## What to produce
Begin at the line holding "Click the magnifying glass search icon" and set down exactly each line through the last one below, omitting pictures. Include nothing else.

## Items listed in a dataset
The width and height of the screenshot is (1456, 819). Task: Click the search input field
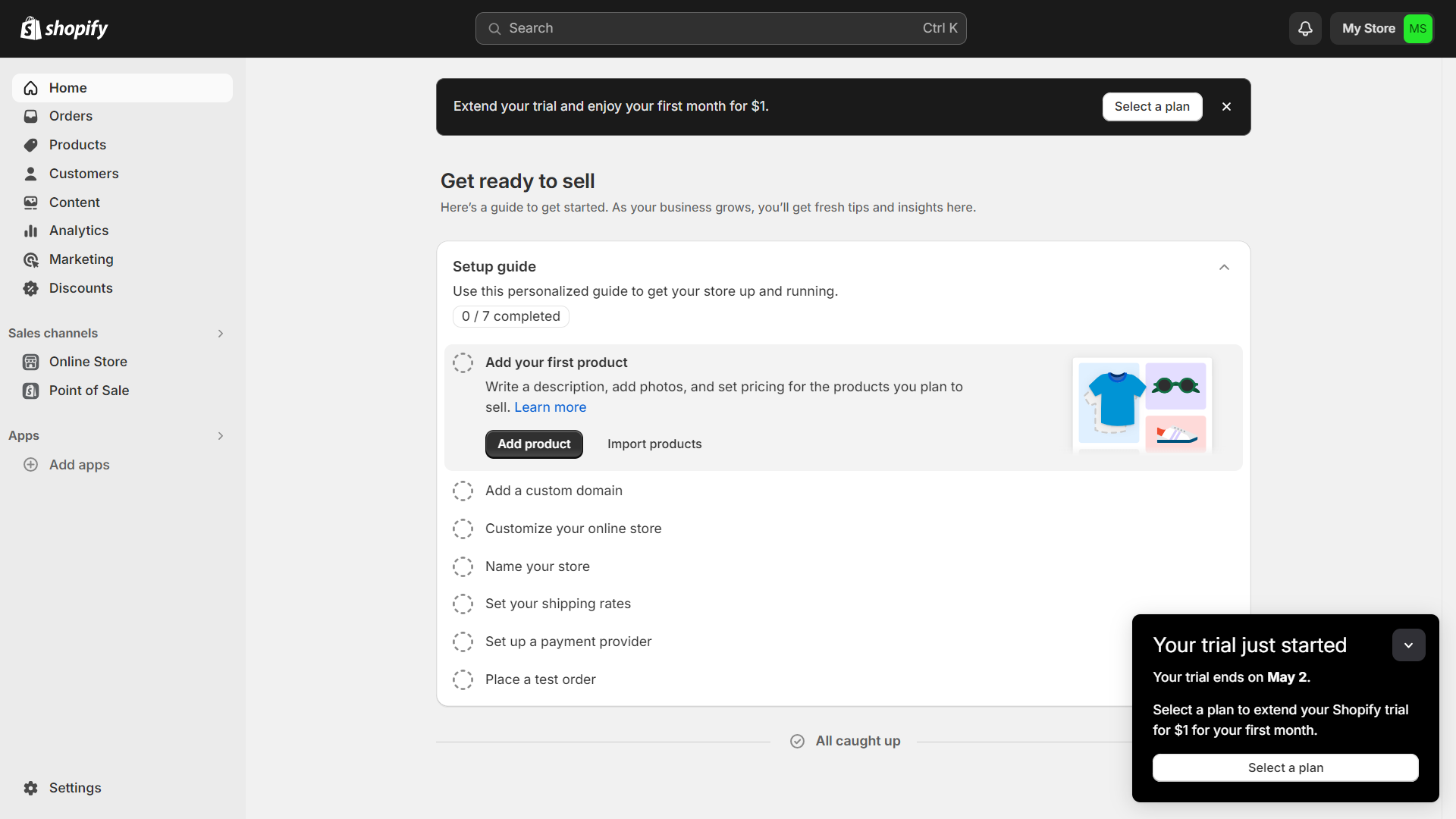tap(720, 28)
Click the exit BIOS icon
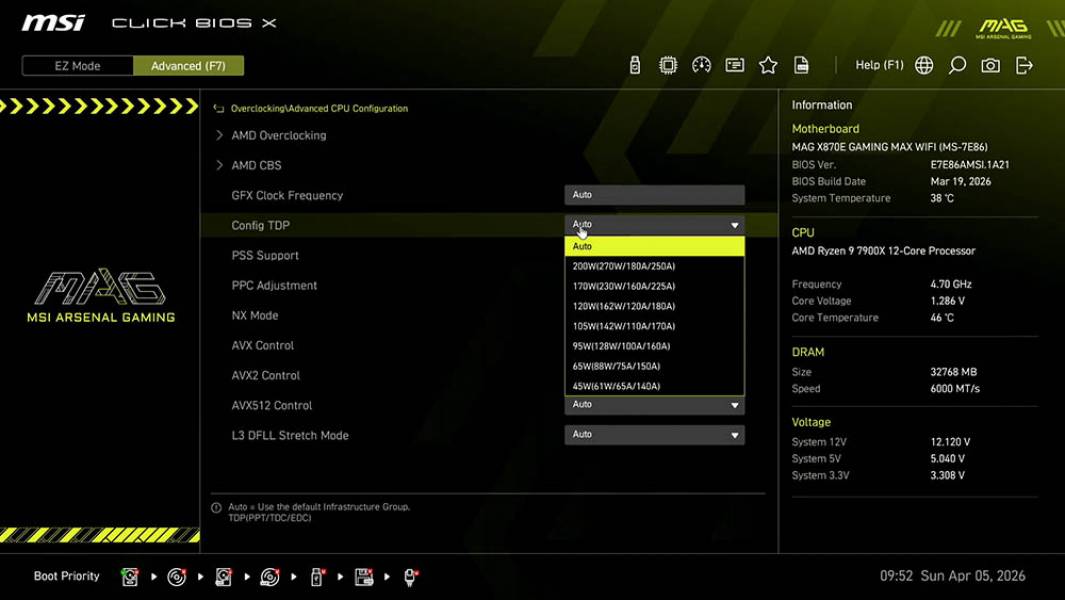Viewport: 1065px width, 600px height. pyautogui.click(x=1022, y=65)
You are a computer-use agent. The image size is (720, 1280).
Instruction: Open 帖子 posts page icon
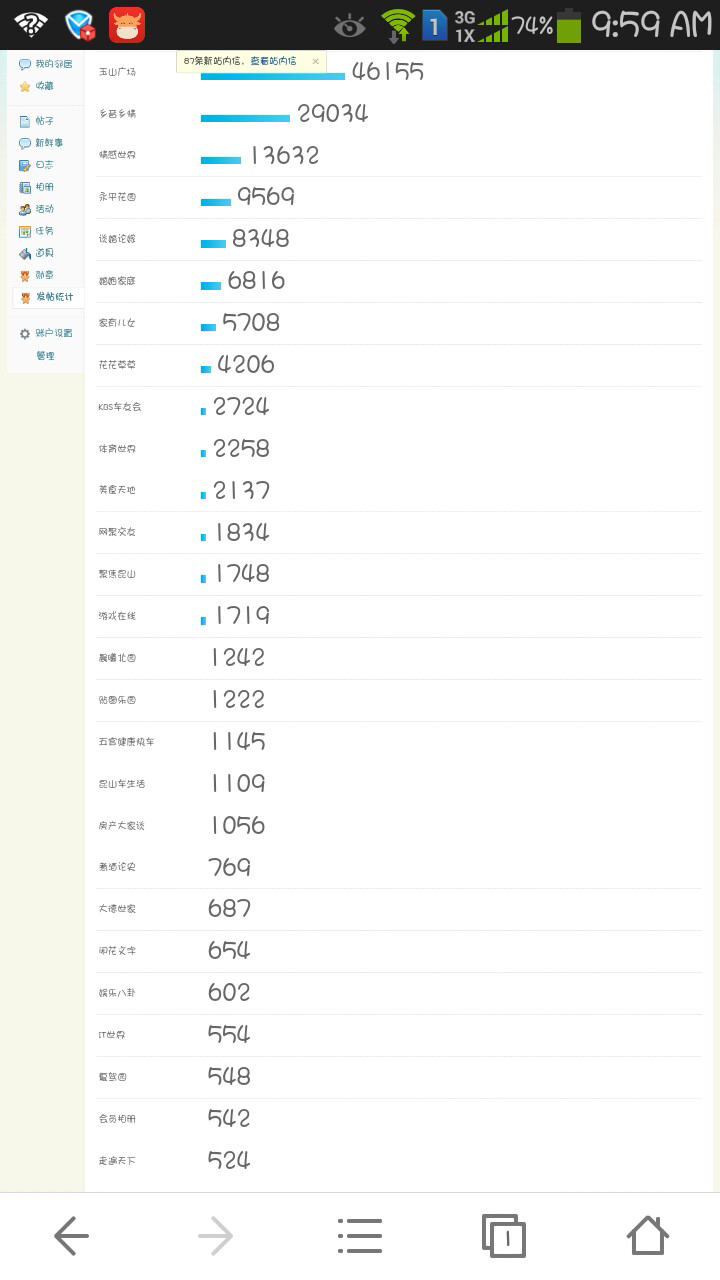tap(25, 121)
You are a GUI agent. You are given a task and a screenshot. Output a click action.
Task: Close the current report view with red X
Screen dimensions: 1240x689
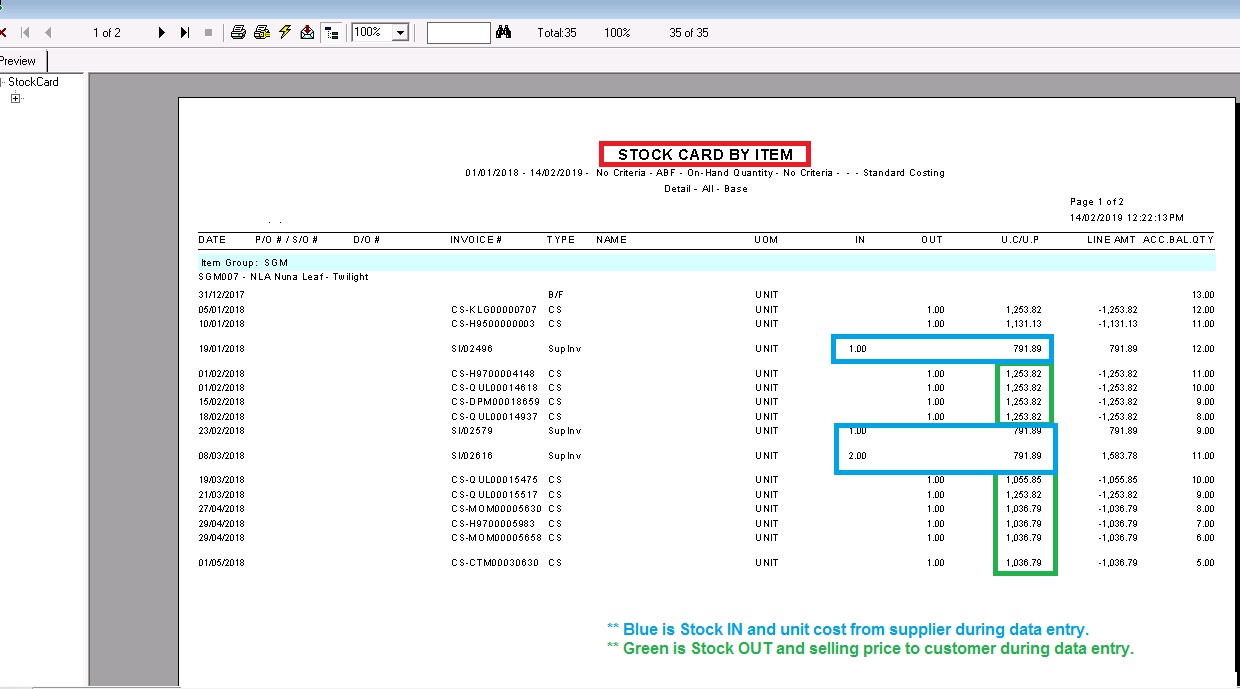point(4,33)
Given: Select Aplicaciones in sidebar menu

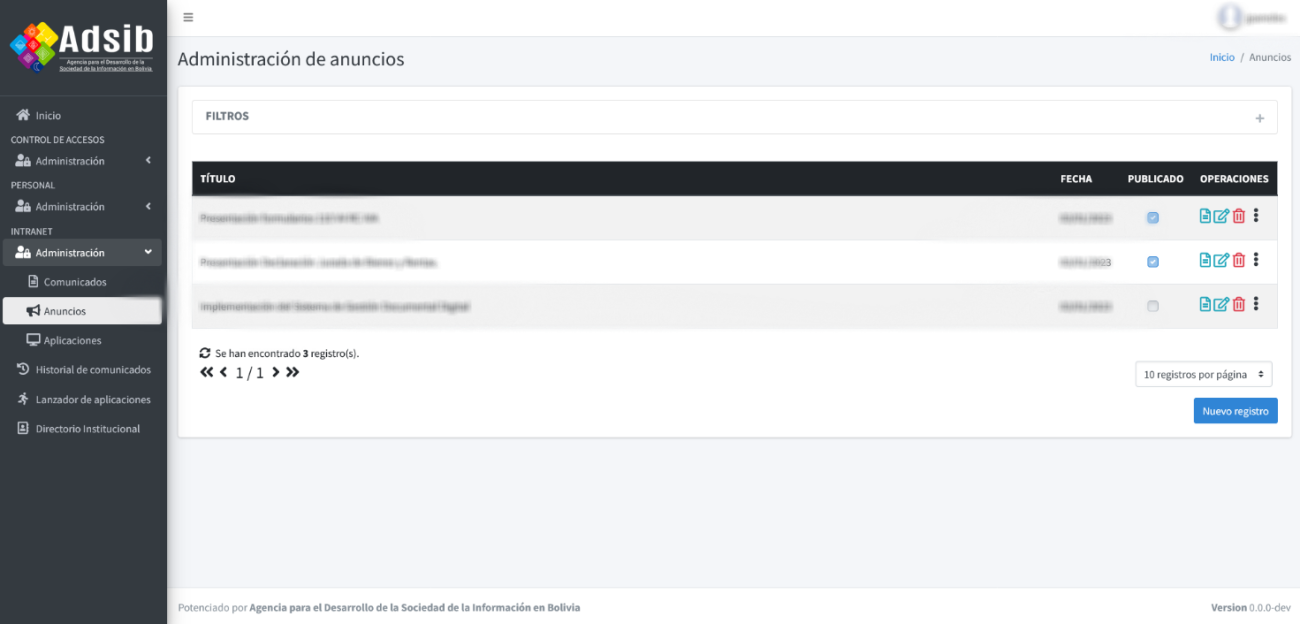Looking at the screenshot, I should point(72,340).
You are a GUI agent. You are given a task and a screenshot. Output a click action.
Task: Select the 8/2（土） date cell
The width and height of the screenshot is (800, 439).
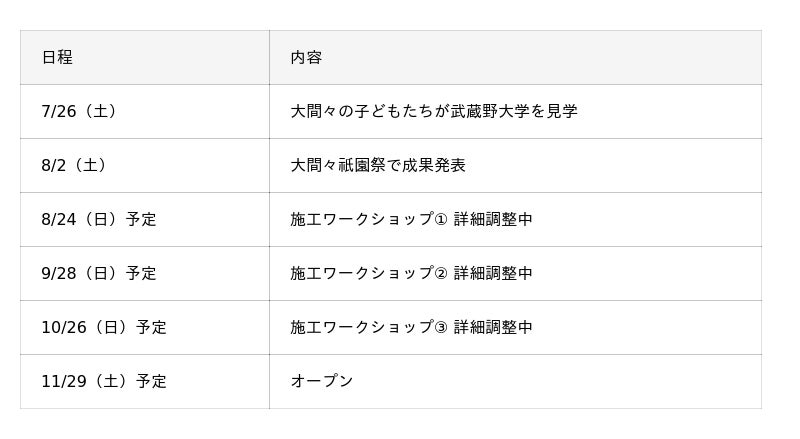74,166
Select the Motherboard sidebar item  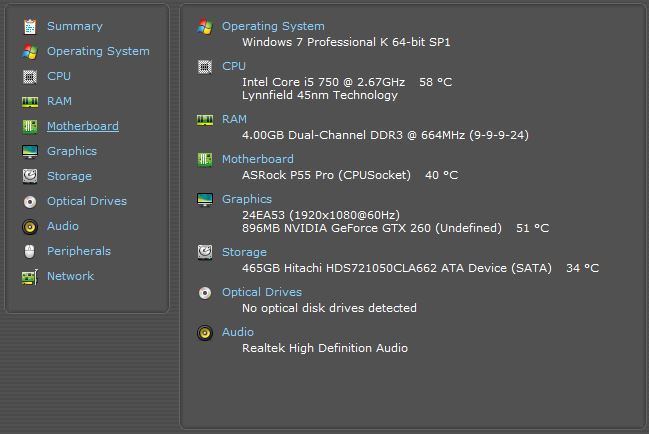pos(82,126)
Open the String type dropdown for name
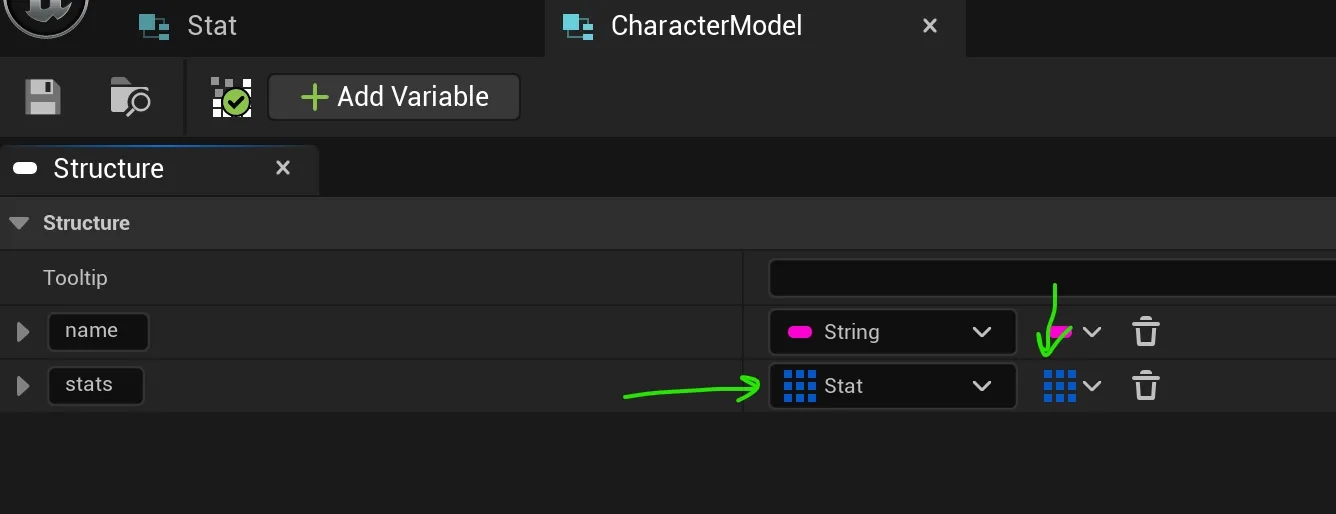 981,332
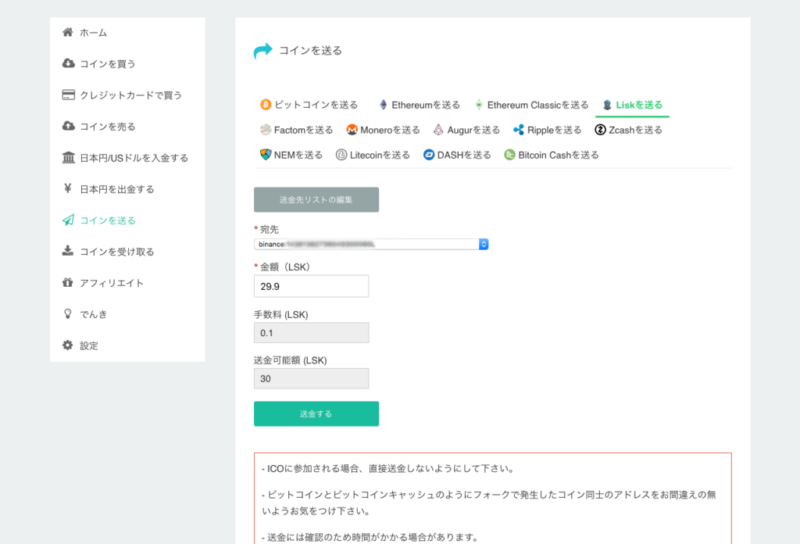Click the bank building icon for deposits
The height and width of the screenshot is (544, 800).
(68, 158)

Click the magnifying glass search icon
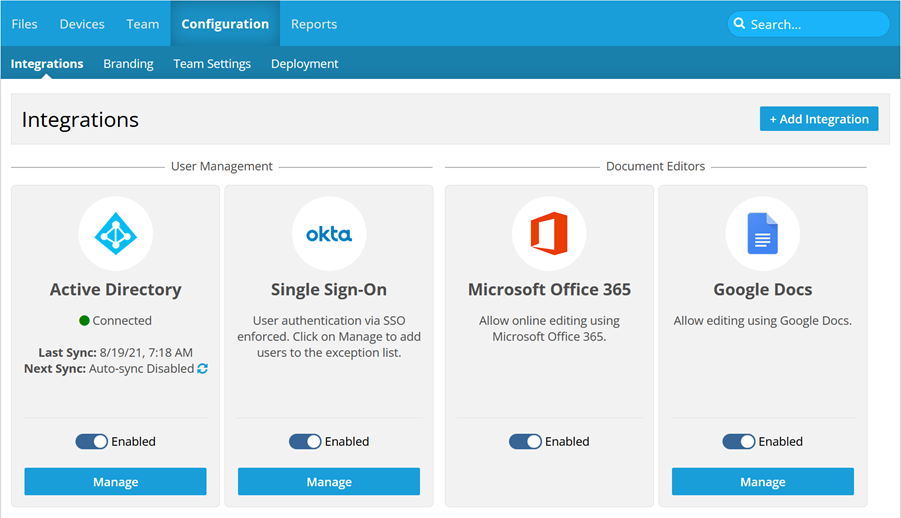740,24
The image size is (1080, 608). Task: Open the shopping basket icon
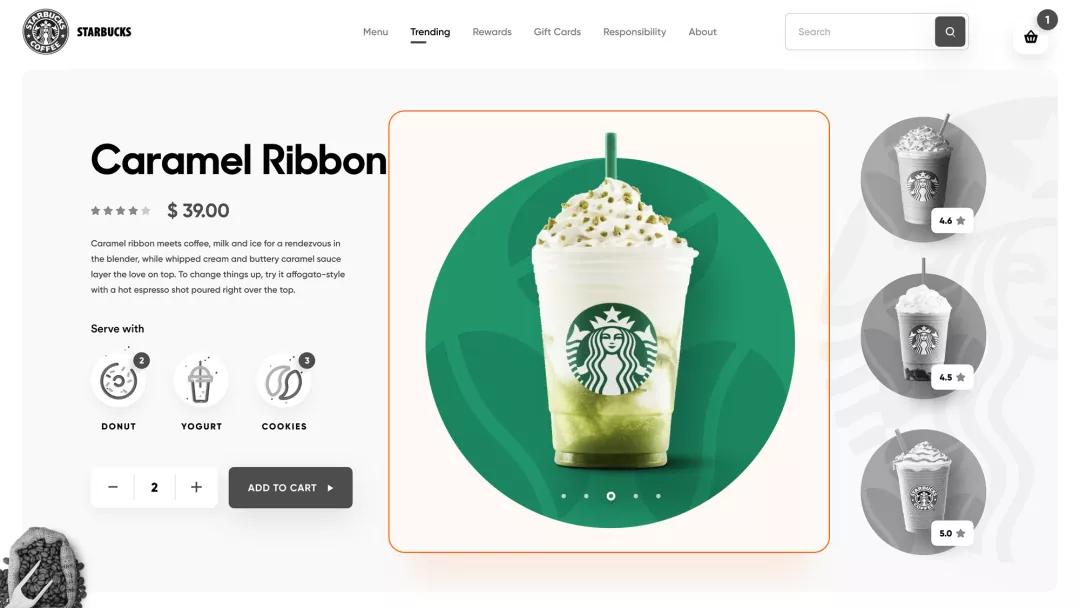point(1030,37)
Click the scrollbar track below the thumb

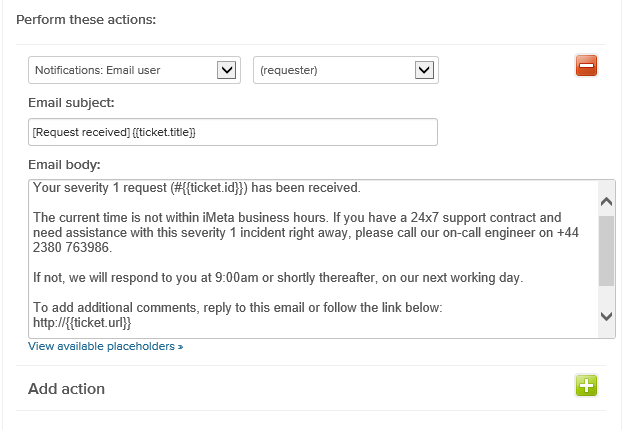[606, 298]
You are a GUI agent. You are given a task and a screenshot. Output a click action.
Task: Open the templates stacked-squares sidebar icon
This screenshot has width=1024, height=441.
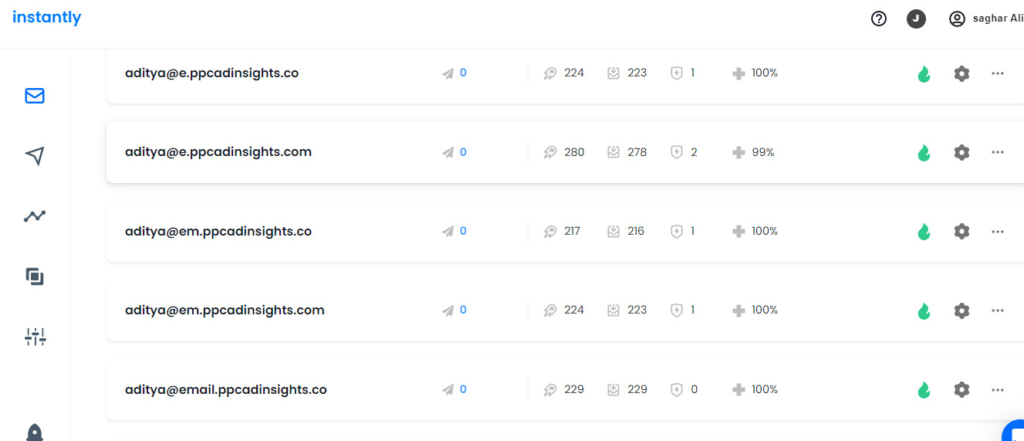coord(35,276)
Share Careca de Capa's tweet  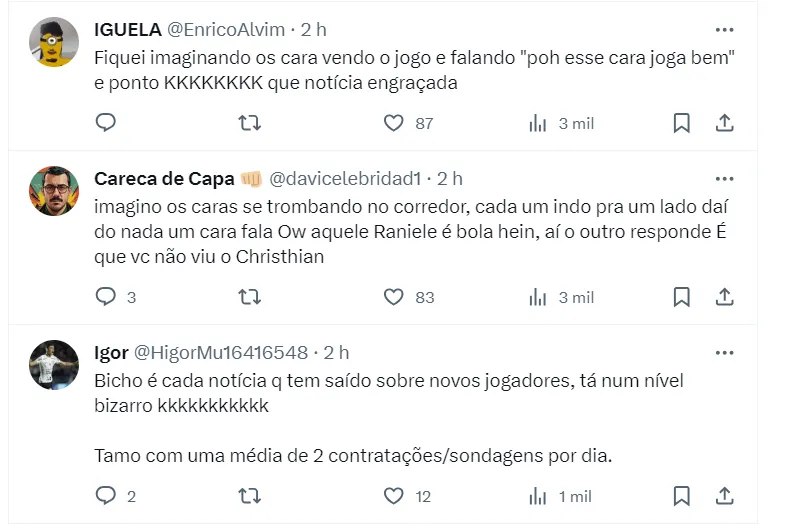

## Output below
Click the magnifying glass search icon
740,24
The image size is (1080, 608). Task: Open the shopping basket icon
point(1030,37)
Click the scrollbar track below the thumb

[606, 298]
You are a GUI agent. You are given a task and a screenshot. Output a click action.
Task: Open the templates stacked-squares sidebar icon
This screenshot has width=1024, height=441.
coord(35,276)
Share Careca de Capa's tweet  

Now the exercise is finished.